● **TO DO**:
Answer these from the article on New England clammers:
(a) For the clam harvesters, the pandemic is the most recent in a string of what?
(b) What kind of clams do the clamdiggers pull, and from what?
(c) With what have buyers rewarded the clammers?

● **TEXT SECTION**:

__________

Maine

They Can Dig It: New England Clammers Press Through Pandemic

Buyers have rewarded the clammers with prices that have held up better than many sectors of the beleaguered seafood industry

David J Grossman

For New England’s vanishing commercial clam harvesters, the coronavirus pandemic represents only the most recent in a string of setbacks that have held down the centuries-old industry.

The clamdiggers, who pull softshell clams for use in chowders and clambakes from tidal muck, have weathered an aging workforce, relentless predators that eat shellfish, warming waters and fickle markets. This summer’s pandemic has held back few of the clamdiggers from plying their trade in the coastal clam flats that have fed their customers for generations, members of the industry said.

Buyers have rewarded the clammers with prices that have held up better than many sectors of the beleaguered seafood industry, which has suffered a significant economic hit from the pandemic. But some clammers said the disruption wrought by the pandemic has still created yet another difficulty to deal with.

__________

● **RECORDS SHOWN**:
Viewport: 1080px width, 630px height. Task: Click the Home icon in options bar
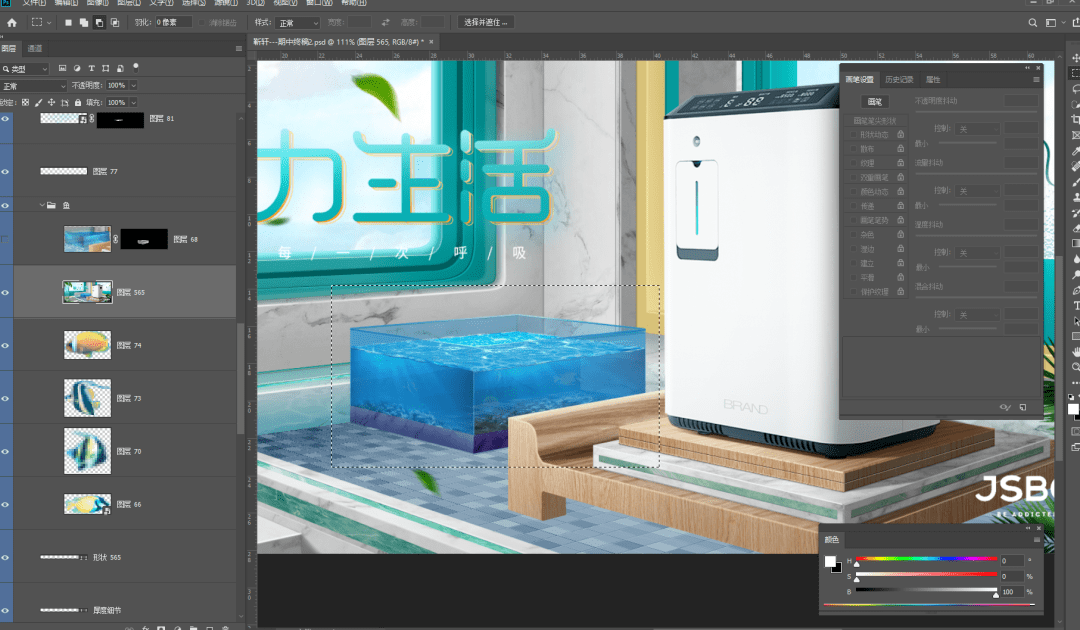pos(12,23)
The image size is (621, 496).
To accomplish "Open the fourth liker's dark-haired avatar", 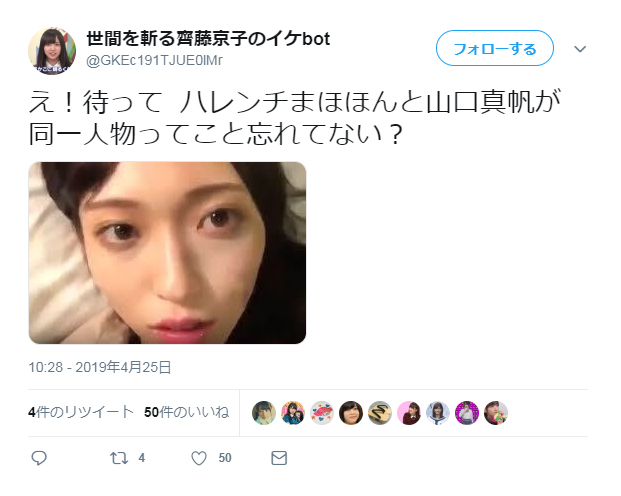I will pos(351,413).
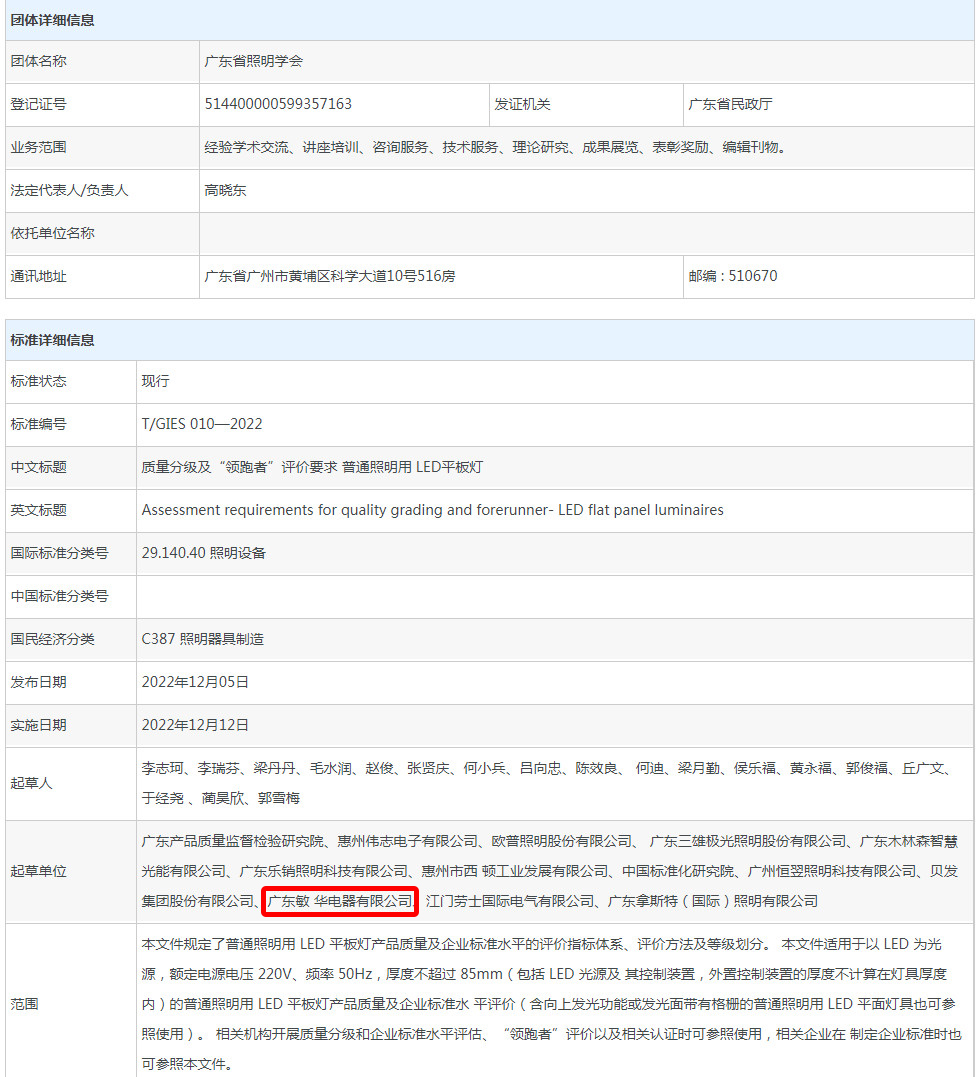
Task: Click the English title 'Assessment requirements for quality grading'
Action: (x=432, y=510)
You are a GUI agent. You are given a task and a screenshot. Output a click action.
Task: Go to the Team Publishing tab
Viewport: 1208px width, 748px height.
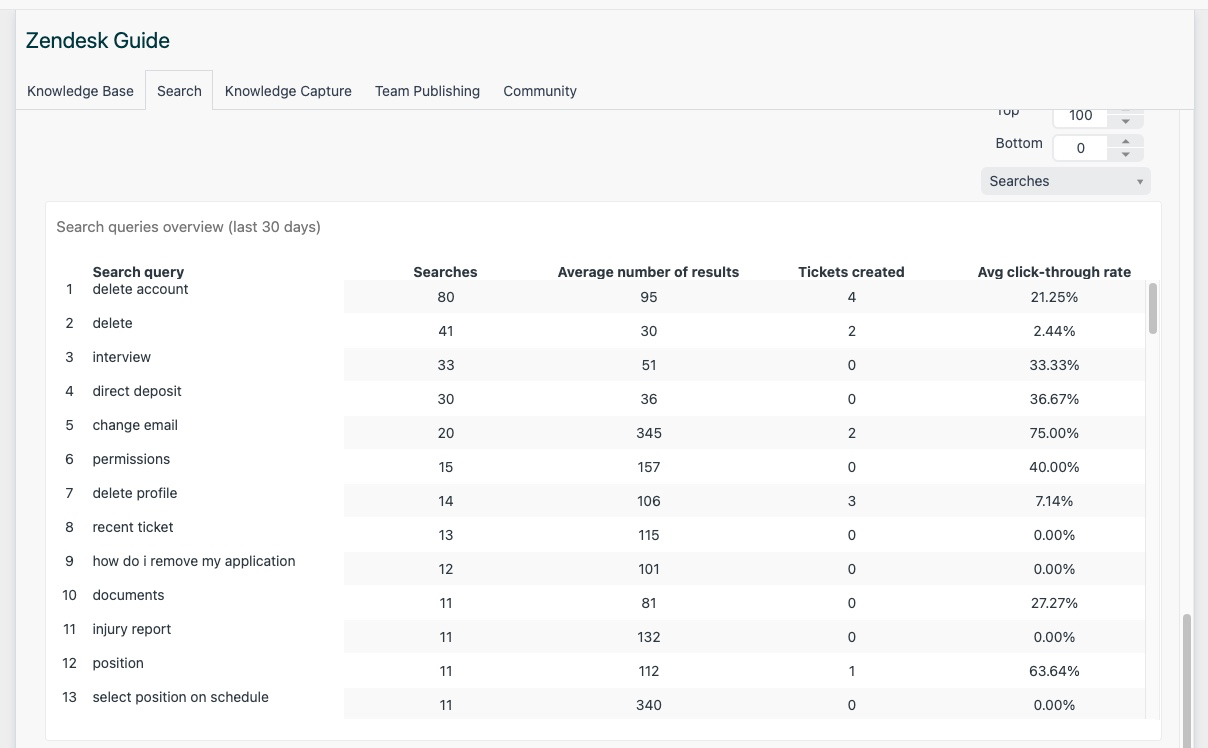point(427,91)
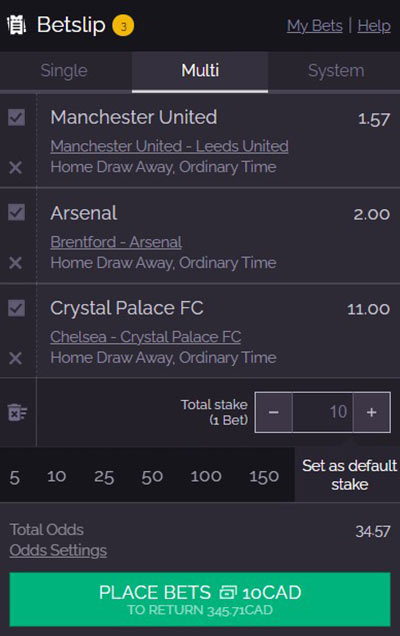This screenshot has width=400, height=636.
Task: Uncheck the Arsenal bet checkbox
Action: click(x=16, y=213)
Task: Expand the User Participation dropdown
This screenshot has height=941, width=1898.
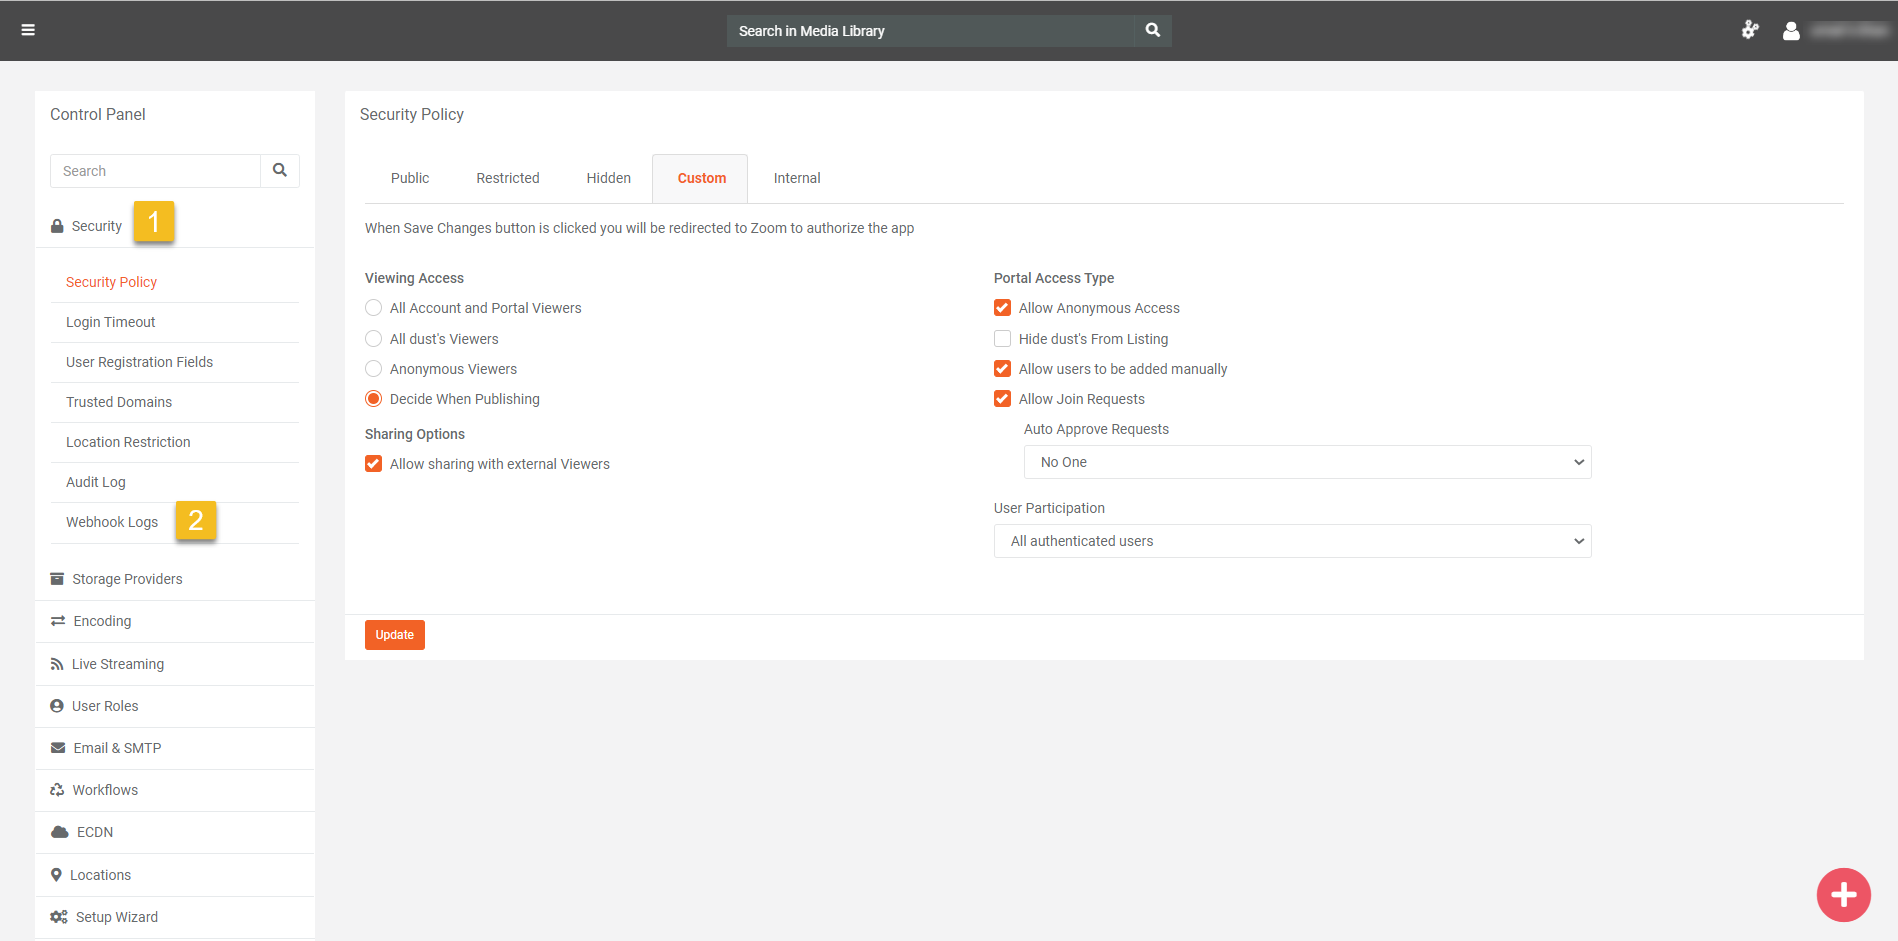Action: (1292, 541)
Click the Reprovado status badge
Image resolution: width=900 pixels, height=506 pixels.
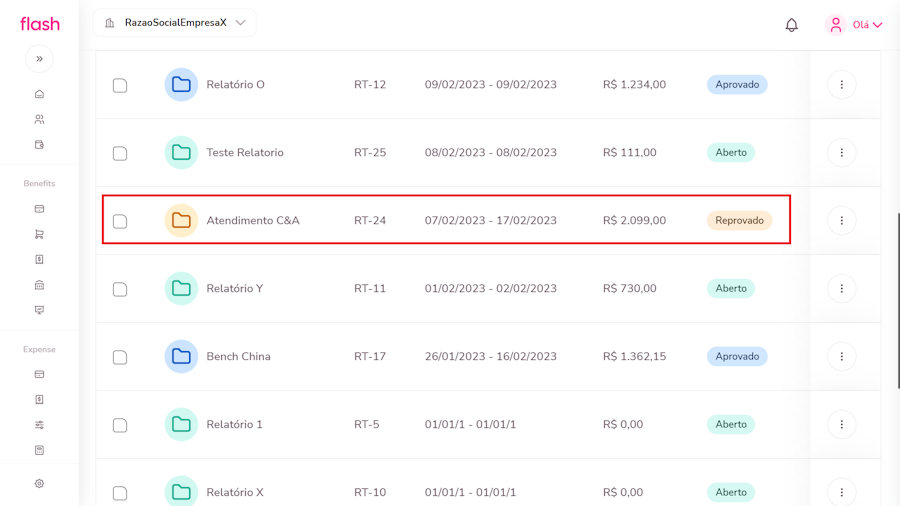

__________

● **TASK RESPONSE**:
(a) Setbacks that have held down the centuries-old industry.
(b) Softshell clams, pulled from tidal muck.
(c) Prices that have held up better than many sectors of the seafood industry.